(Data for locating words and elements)
________________________________________
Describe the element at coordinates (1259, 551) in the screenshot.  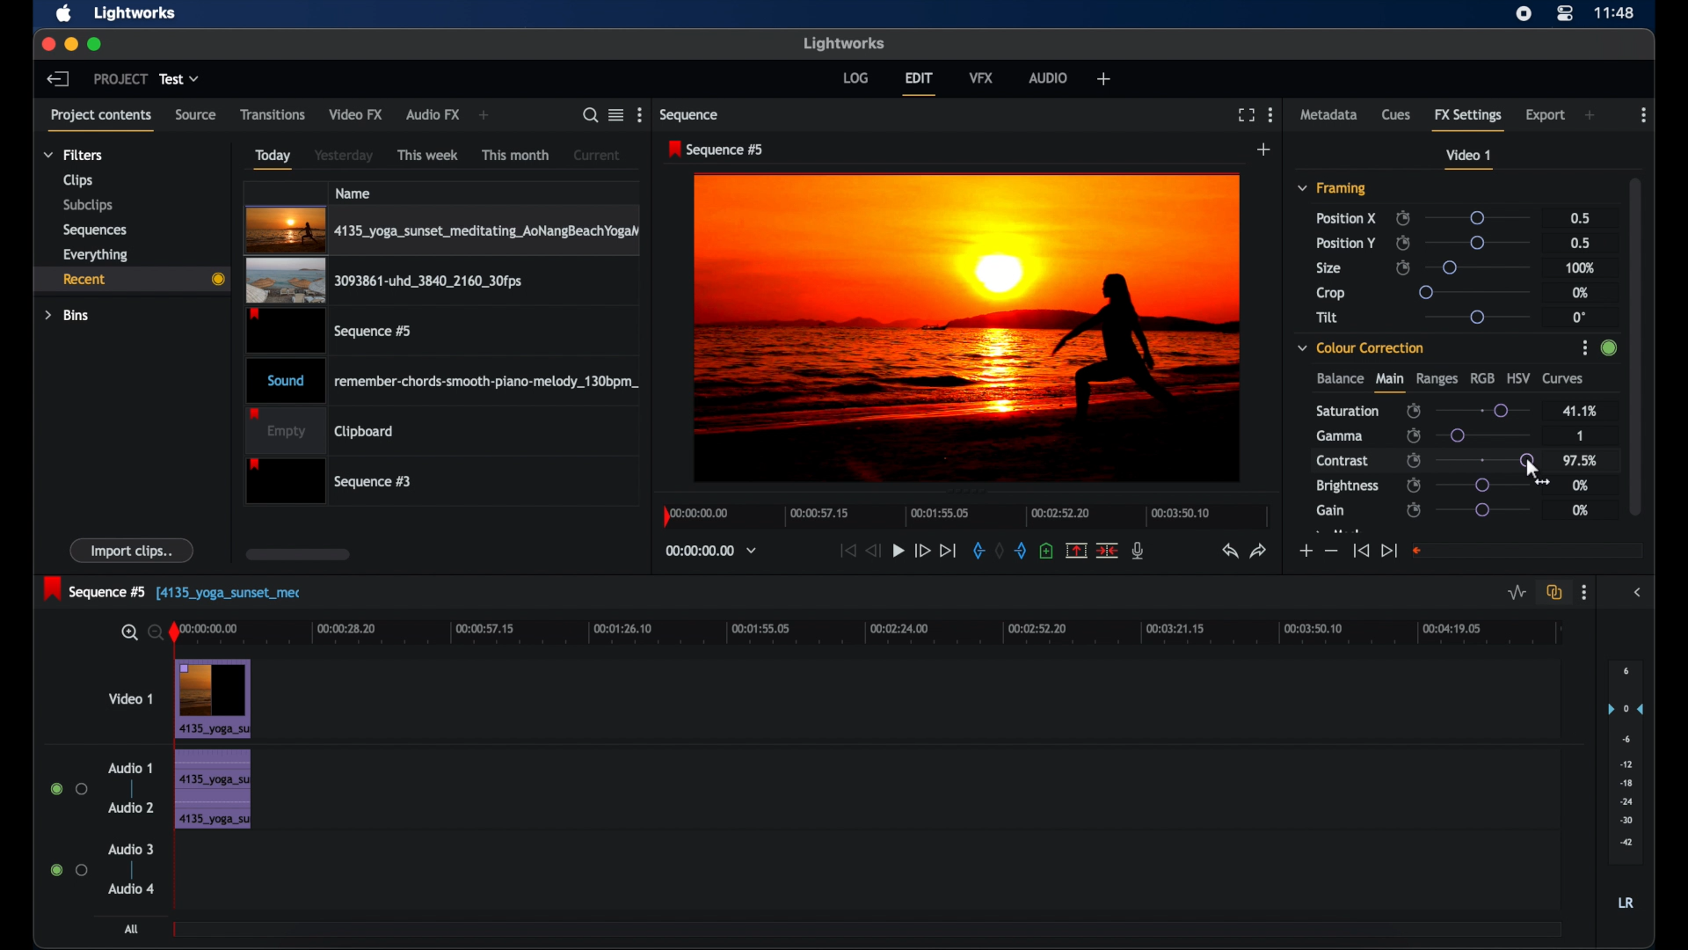
I see `redo` at that location.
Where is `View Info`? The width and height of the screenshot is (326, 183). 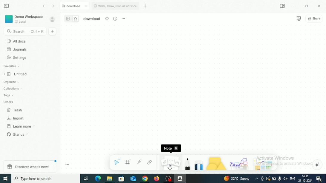
View Info is located at coordinates (116, 19).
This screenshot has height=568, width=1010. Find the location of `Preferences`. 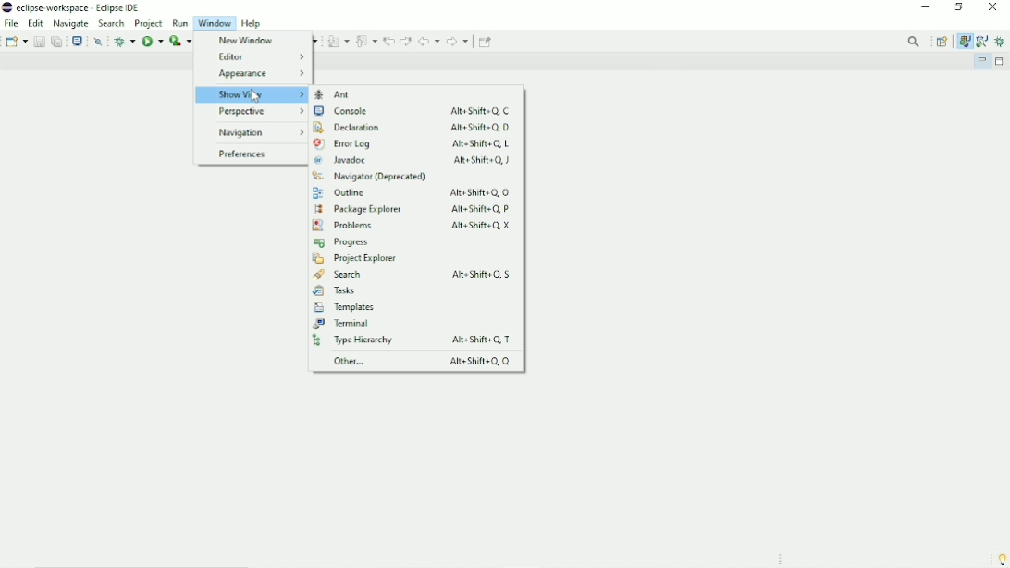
________________________________________
(Exercise details) Rewrite every line of the data above, substituting "image" for each occurrence of "screenshot" and leaving everything else unchanged. Omit the pictures from your answer.

(Written solution)
Describe the element at coordinates (1259, 551) in the image.  
I see `redo` at that location.
Where is `View Info`? The width and height of the image is (326, 183). 
View Info is located at coordinates (116, 19).
This image has height=568, width=1010. Find the location of `Preferences`. 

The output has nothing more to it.